Saved data entries
——

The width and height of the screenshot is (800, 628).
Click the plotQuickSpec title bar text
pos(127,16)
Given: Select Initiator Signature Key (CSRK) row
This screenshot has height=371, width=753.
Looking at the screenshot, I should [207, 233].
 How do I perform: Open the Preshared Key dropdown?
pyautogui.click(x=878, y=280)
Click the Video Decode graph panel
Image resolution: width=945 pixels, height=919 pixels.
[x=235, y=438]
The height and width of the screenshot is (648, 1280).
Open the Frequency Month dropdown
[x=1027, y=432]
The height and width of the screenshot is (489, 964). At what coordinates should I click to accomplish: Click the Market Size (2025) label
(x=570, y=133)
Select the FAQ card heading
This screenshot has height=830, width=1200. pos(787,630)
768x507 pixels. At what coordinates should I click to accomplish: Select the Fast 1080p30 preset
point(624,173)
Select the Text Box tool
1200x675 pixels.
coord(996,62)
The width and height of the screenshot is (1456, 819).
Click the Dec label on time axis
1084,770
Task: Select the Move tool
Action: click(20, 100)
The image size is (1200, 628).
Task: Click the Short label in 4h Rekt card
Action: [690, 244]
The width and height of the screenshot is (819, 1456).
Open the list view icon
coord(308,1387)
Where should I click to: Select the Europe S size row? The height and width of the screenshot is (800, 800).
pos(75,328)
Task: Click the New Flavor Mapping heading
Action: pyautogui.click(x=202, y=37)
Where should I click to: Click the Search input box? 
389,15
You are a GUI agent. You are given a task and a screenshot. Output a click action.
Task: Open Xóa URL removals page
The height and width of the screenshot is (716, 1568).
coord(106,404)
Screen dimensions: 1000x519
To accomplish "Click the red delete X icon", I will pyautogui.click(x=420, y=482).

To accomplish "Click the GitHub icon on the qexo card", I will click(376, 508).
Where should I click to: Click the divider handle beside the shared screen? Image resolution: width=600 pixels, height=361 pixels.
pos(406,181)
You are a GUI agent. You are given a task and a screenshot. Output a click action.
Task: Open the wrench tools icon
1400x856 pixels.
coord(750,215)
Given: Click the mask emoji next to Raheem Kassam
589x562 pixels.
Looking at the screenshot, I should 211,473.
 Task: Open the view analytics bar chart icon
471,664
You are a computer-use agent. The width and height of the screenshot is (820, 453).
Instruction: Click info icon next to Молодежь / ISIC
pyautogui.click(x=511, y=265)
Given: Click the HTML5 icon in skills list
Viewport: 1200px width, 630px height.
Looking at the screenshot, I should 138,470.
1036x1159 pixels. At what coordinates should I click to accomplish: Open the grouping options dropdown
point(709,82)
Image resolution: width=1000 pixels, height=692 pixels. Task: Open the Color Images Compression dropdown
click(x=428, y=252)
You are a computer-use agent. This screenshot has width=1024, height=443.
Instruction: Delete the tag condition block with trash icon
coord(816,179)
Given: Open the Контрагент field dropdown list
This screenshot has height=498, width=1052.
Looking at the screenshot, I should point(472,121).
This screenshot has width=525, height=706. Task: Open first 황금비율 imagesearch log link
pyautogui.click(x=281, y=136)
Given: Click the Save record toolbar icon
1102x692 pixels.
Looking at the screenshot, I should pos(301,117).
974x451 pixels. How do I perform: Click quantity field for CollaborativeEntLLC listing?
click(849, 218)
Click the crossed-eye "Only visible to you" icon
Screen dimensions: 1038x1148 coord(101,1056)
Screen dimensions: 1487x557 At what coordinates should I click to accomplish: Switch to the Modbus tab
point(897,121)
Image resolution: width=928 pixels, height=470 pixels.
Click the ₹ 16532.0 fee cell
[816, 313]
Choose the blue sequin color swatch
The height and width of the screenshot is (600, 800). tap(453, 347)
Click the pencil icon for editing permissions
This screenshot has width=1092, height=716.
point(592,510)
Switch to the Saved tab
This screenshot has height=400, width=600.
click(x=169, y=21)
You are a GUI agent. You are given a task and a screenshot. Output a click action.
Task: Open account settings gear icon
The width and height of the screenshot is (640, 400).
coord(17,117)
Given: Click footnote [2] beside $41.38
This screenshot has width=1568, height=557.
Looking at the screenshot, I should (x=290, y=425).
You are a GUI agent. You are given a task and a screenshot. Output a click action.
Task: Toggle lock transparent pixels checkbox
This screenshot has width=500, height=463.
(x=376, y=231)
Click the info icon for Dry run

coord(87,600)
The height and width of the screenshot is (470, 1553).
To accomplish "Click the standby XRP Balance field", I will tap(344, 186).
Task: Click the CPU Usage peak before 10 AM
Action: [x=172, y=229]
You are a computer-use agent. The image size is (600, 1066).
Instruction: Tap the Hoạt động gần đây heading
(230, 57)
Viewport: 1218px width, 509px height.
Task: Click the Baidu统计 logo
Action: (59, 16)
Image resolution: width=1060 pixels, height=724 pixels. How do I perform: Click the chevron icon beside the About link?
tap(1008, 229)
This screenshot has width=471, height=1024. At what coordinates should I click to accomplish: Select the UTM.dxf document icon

——

## Problem description
Your answer should consist only of the lines above between the line holding "Screen dimensions: 1000x519" and the line holding "Given: Click the Save record toolbar icon", inclusive, each transcribed exactly.

## Exercise solution
Screen dimensions: 1000x519
To accomplish "Click the red delete X icon", I will pyautogui.click(x=420, y=482).

To accomplish "Click the GitHub icon on the qexo card", I will click(376, 508).
Where should I click to: Click the divider handle beside the shared screen? Image resolution: width=600 pixels, height=361 pixels.
pos(406,181)
You are a GUI agent. You are given a task and a screenshot. Output a click action.
Task: Open the wrench tools icon
1400x856 pixels.
coord(750,215)
Given: Click the mask emoji next to Raheem Kassam
589x562 pixels.
Looking at the screenshot, I should 211,473.
 Task: Open the view analytics bar chart icon
471,664
You are a computer-use agent. The width and height of the screenshot is (820, 453).
Instruction: Click info icon next to Молодежь / ISIC
pyautogui.click(x=511, y=265)
Given: Click the HTML5 icon in skills list
Viewport: 1200px width, 630px height.
Looking at the screenshot, I should 138,470.
1036x1159 pixels. At what coordinates should I click to accomplish: Open the grouping options dropdown
point(709,82)
Image resolution: width=1000 pixels, height=692 pixels. Task: Open the Color Images Compression dropdown
click(x=428, y=252)
You are a computer-use agent. This screenshot has width=1024, height=443.
Instruction: Delete the tag condition block with trash icon
coord(816,179)
Given: Open the Контрагент field dropdown list
This screenshot has height=498, width=1052.
Looking at the screenshot, I should point(472,121).
This screenshot has width=525, height=706. Task: Open first 황금비율 imagesearch log link
pyautogui.click(x=281, y=136)
Given: Click the Save record toolbar icon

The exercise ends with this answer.